We set the upholstery separate from the dash because, on a roadster, it affects the look quite a bit. An overstuffed seat on a stock tack rail screams ’70s, while nearly any car built today is considered smoother with the seatback tucked under the tulip panel. You can still opt to leave the wooden tack rail or remove it. The seat color, stitch pattern, material, and even the shape will largely affect the mood of the car. We feel that textured or patterned inserts are the next big thing.

15: Paint

Finally, the most obvious. While colors come and go, it’s important to match the tone with the theme of the rest of the car. An extreme Kandy Tangerine just isn’t right on a ’40s car, and a high-tech rod may not be right in a ’50s Palmolive green or eggplant purple. Don’t get caught in current color trends or the car will be quickly dated. Same with graphics. Remember when everyone ran out and put ’80s scallops on everything? Match the detail to the style.
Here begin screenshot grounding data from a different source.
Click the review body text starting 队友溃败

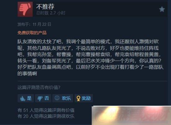tap(90, 58)
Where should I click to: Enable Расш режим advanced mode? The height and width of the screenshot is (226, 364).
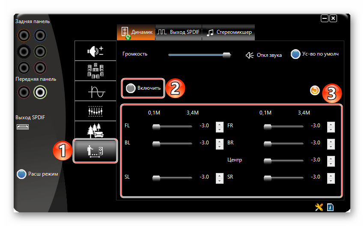(x=21, y=174)
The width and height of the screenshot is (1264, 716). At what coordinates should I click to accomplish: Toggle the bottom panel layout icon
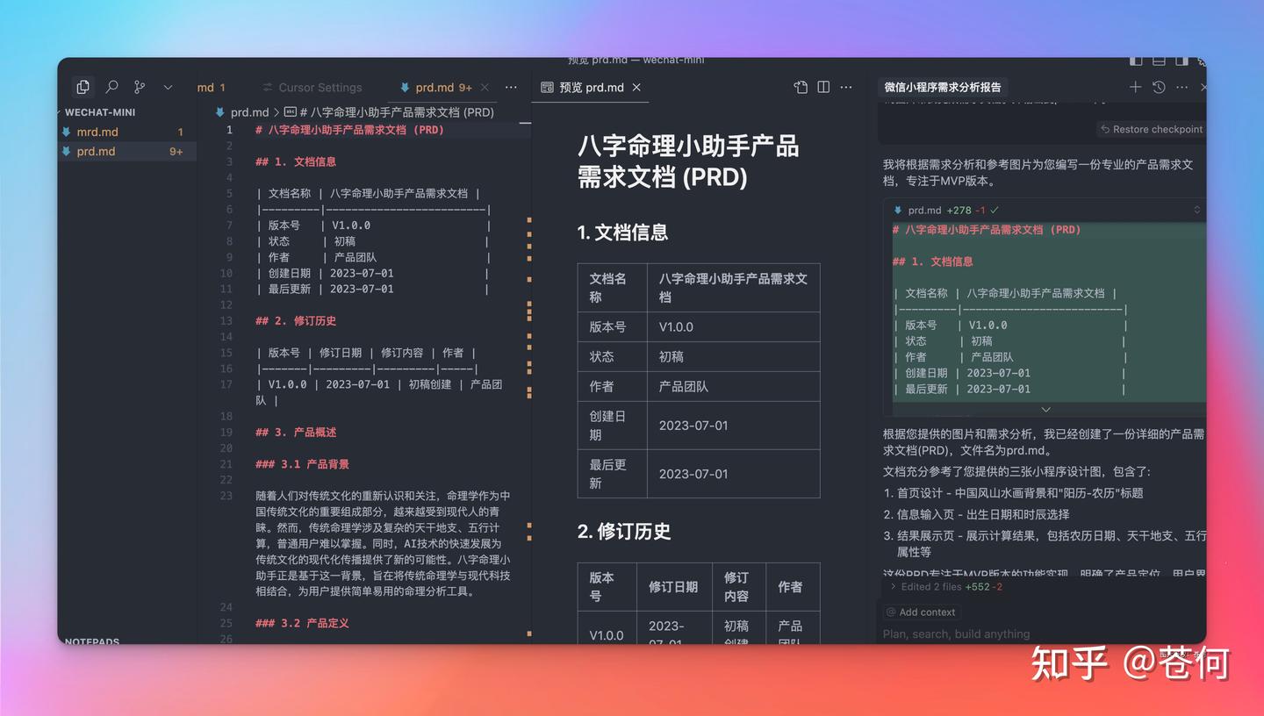tap(1159, 61)
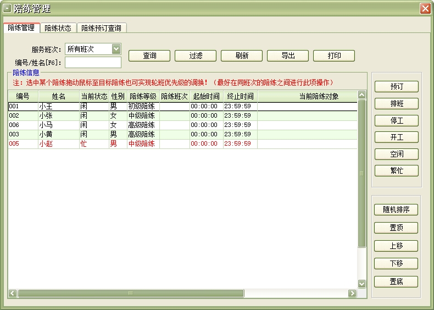This screenshot has width=434, height=310.
Task: Sort by the 陪练等级 column header
Action: coord(143,96)
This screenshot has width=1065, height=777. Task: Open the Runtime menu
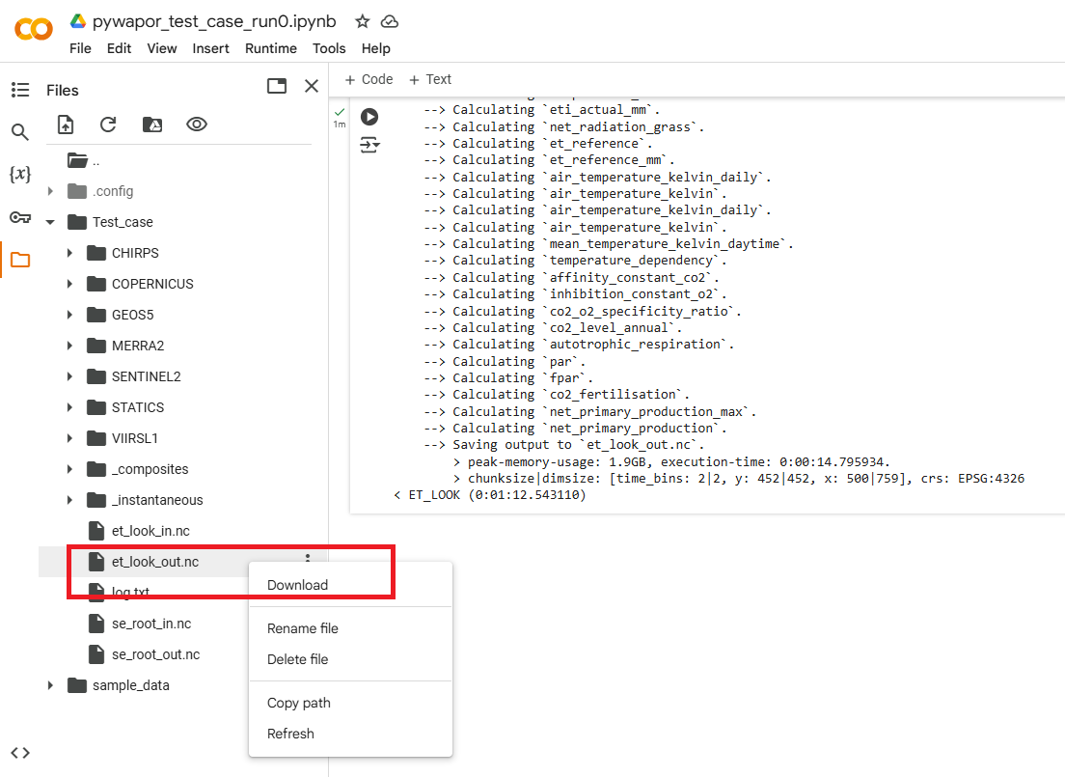[x=270, y=48]
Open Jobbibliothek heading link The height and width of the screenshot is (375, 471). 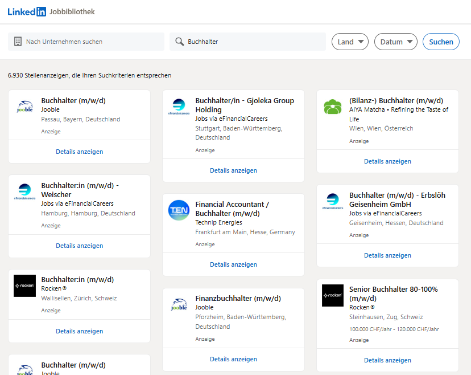(72, 11)
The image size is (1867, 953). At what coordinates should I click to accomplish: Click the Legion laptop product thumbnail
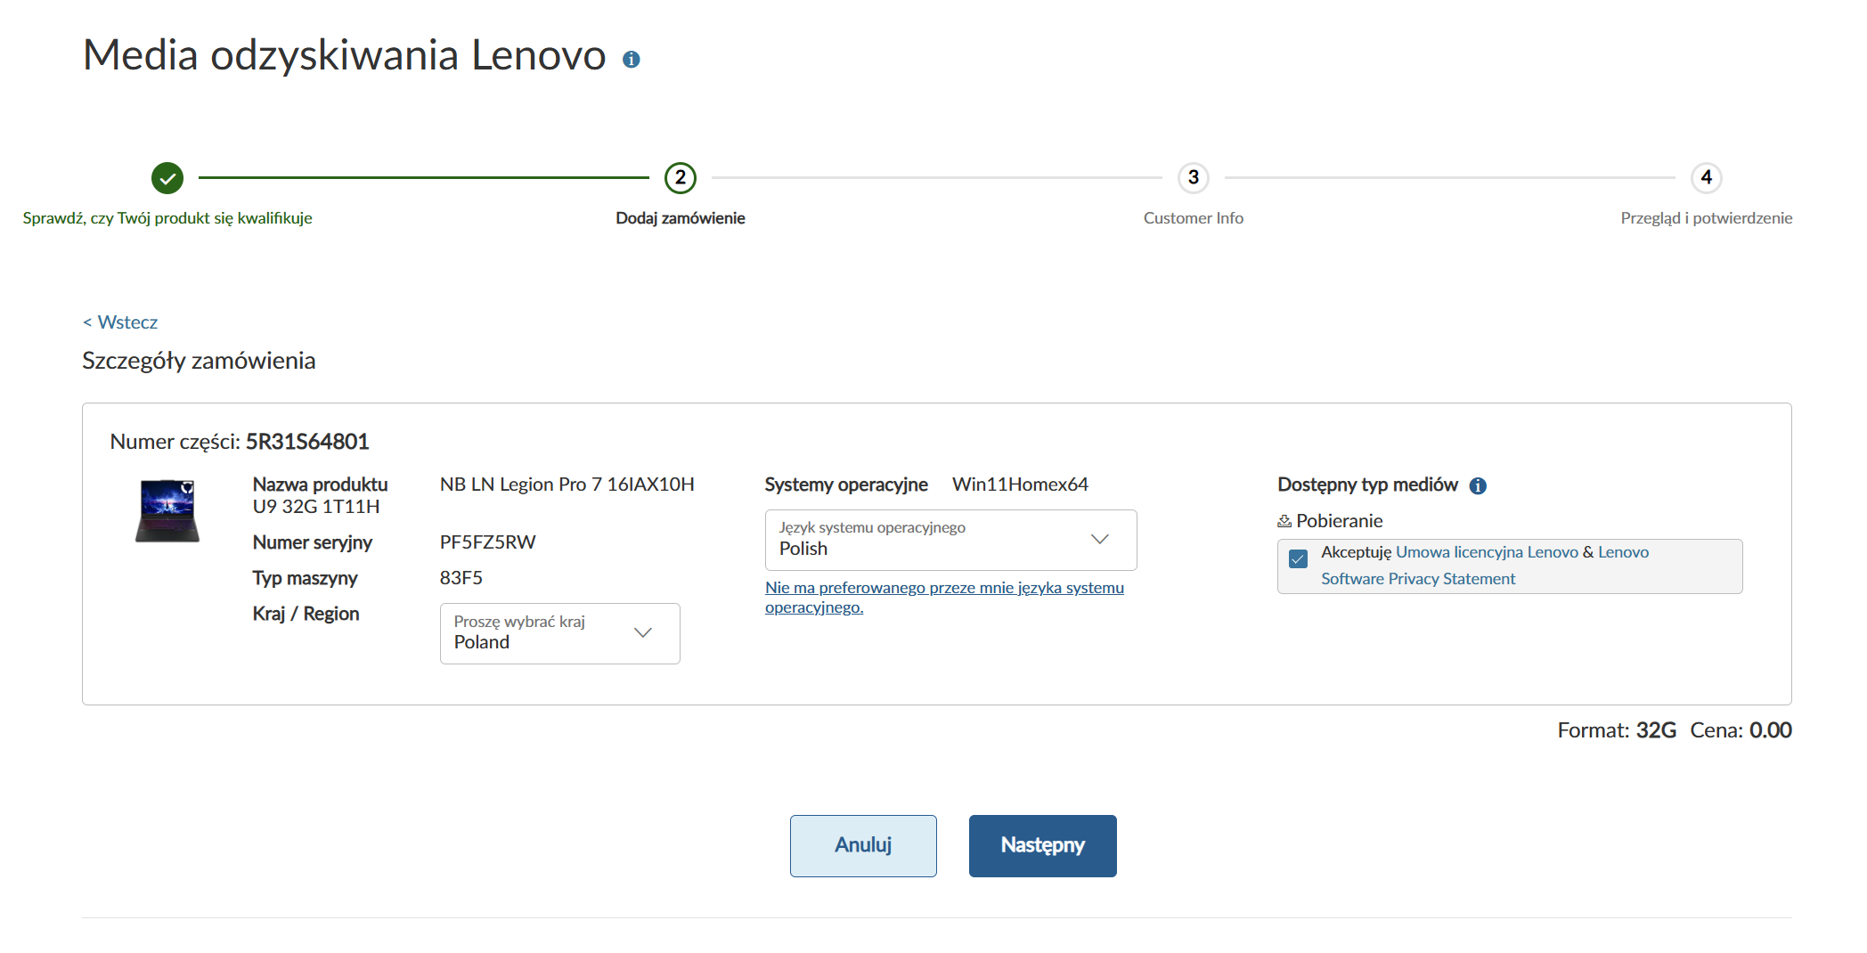(x=167, y=510)
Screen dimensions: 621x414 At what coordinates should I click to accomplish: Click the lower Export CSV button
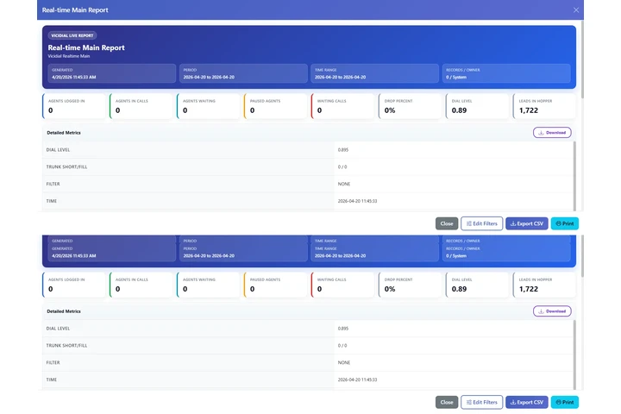pyautogui.click(x=526, y=402)
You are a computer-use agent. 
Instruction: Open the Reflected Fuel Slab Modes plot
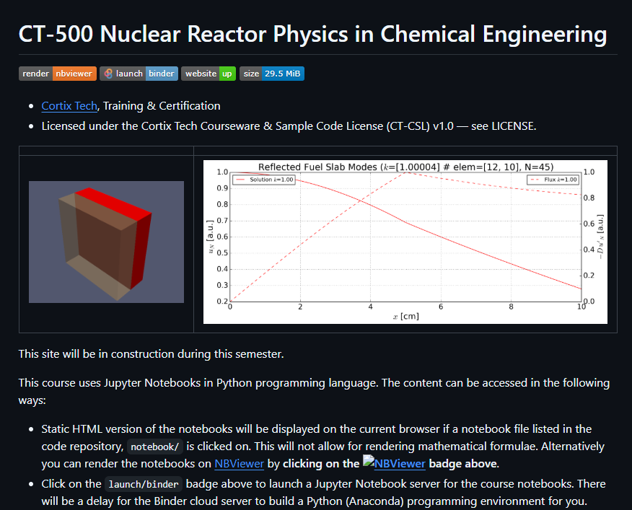405,242
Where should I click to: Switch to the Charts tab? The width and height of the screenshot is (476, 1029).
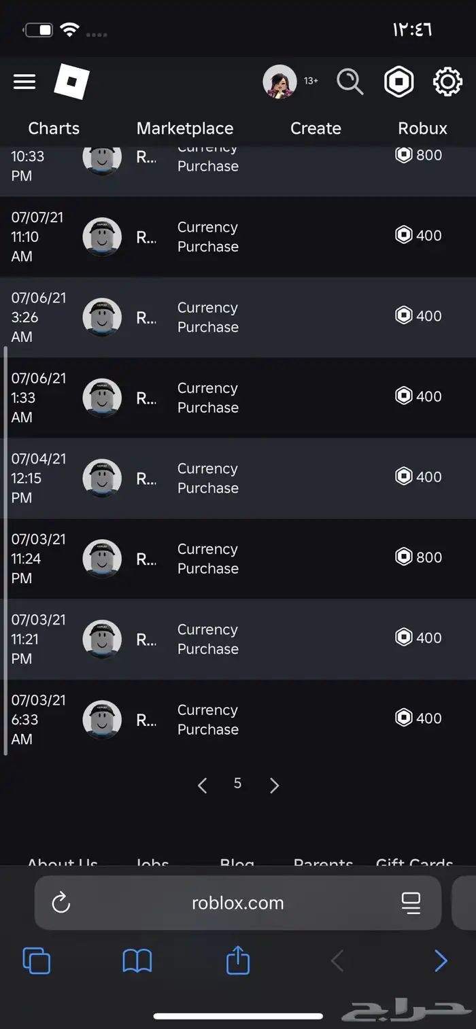click(x=54, y=128)
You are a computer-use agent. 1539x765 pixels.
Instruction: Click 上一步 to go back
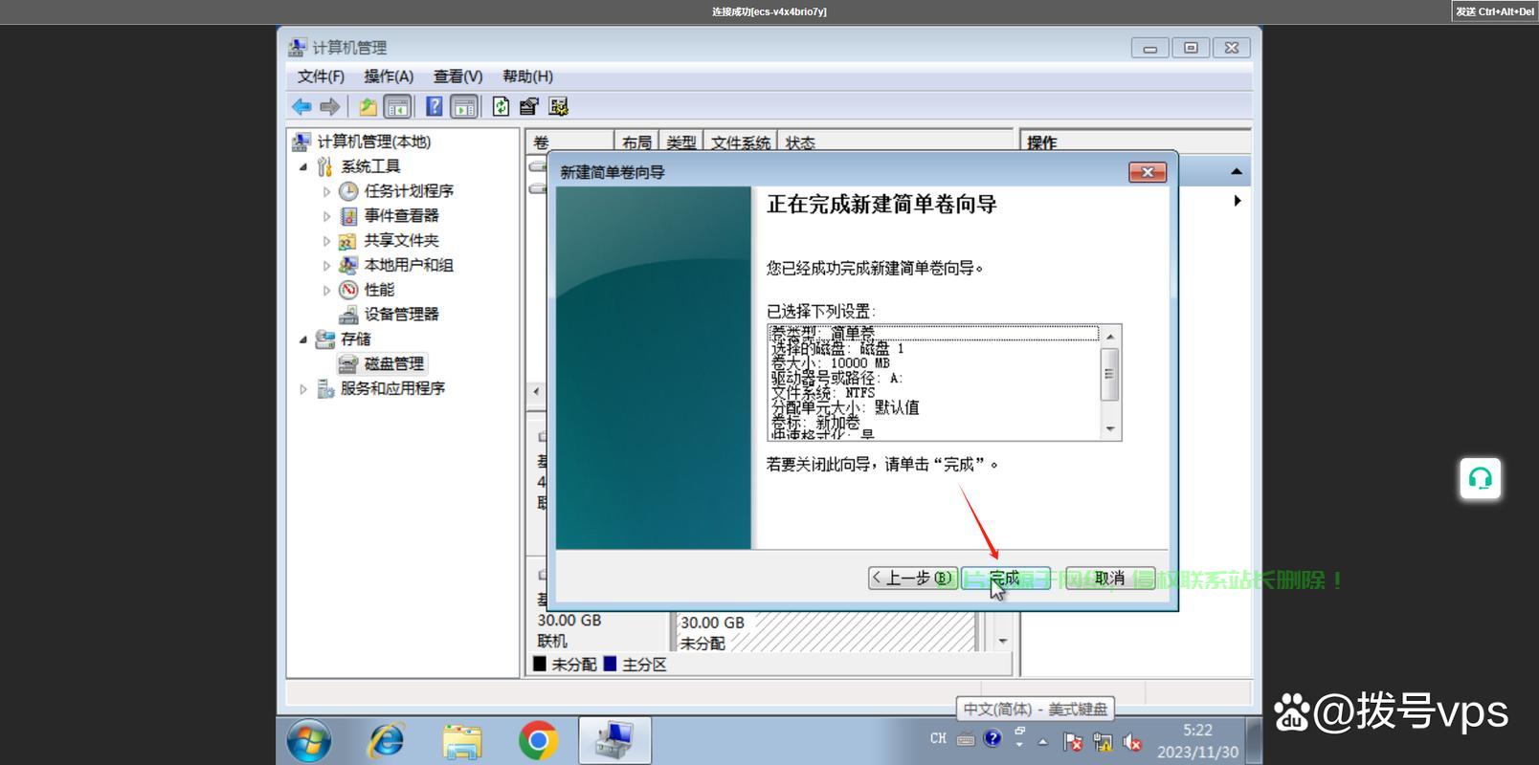click(x=912, y=579)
This Model 40 is a perfect example of transcending eras. It’s a traditional rod with a solid axle and flames, yet clearly a modern-times car with big radials and polished Torq-Thrust IIs. With a full four-piece hood, it could be equally good with a tri-power small-block, an EFI setup, or a dual-quad billet big-block.

Here’s a trad ’40s style: a ’27 T on a Model A frame with an A ’banger and ’35 wires. Note the stock high-and-level ride height and the original mechanical brakes.

This ’30/’31 on ’32 rails with a Deuce grille is pure late-’50s thanks to bias whitewalls on steelies and a Duvall-style windshield.

This ’32 exemplifies bobbed rear frame horns with a roll pan, ’39 teardrop taillights, and a custom three-piece hood with 25-louvre hoodsides.

If this isn’t Guy Ruchonette’s old coupe, then it’s a mimic that screams mid-’80s—the era of overpowered, over-rubbered rods like Fat Jack’s ’46 coupe and Jerry Moreland’s ’40 Tudor. The huge rear meats fall shy of Pro Street. This is a look that will come back soon.

This ’28/’29 on ’32 bones uses a retro flathead with a Thickstun-style air cleaner. The heavily padded seat on the stock tack rail is an example of the upholstery style seen clear through the ’50s.

Here we’re moving high-tech, denoted by the sculptured hoodsides, bobbed front rails, smoothed hinges and handles, and wide radials all the way around.

The true Bonneville style is rarely seen in today’s street rods as it was in the past. This ’32 has all the trimmings of a current land-speed racer and could easily form some ideas for a street car.

This is a modern rendition of the Doane Spencer car done quite true to style. Of note is the Duvall windshield, the taller-than-trendy ride height with a rubber rake, the padded seat, and the headlight bar.

Another example of the modern traditional style, this ’32 roadster makes interesting use of color; it’s an example of how the interior choice helps make the car stand out. This is also a good example of the increasingly popular placement of big, tight, and low headlights.

Street Rodder magazine’s Chris Shelton owns this Brookville-bodied, So-Cal chassis ’32 with traditional 550-16s and 700-16s on steelies. The hood is a trad four-piece with 25-louver sides. A lower-than-retro ride height tips off that this is a modern car, but it works.

This shot and the next one identify the power of just a few changes. It’s the same ’32 roadster, but the tan wire wheels lend a far stodgier look than the slicks and skinnies on original Torq-Thrust wheels.

Also note that the interior was altered from the ’70s stuffed look to a smoother modern seat. The car also has a ’40 dash, which is slightly incongruous with the side-exhaust and the Chevy W-motor, but we like it anyway.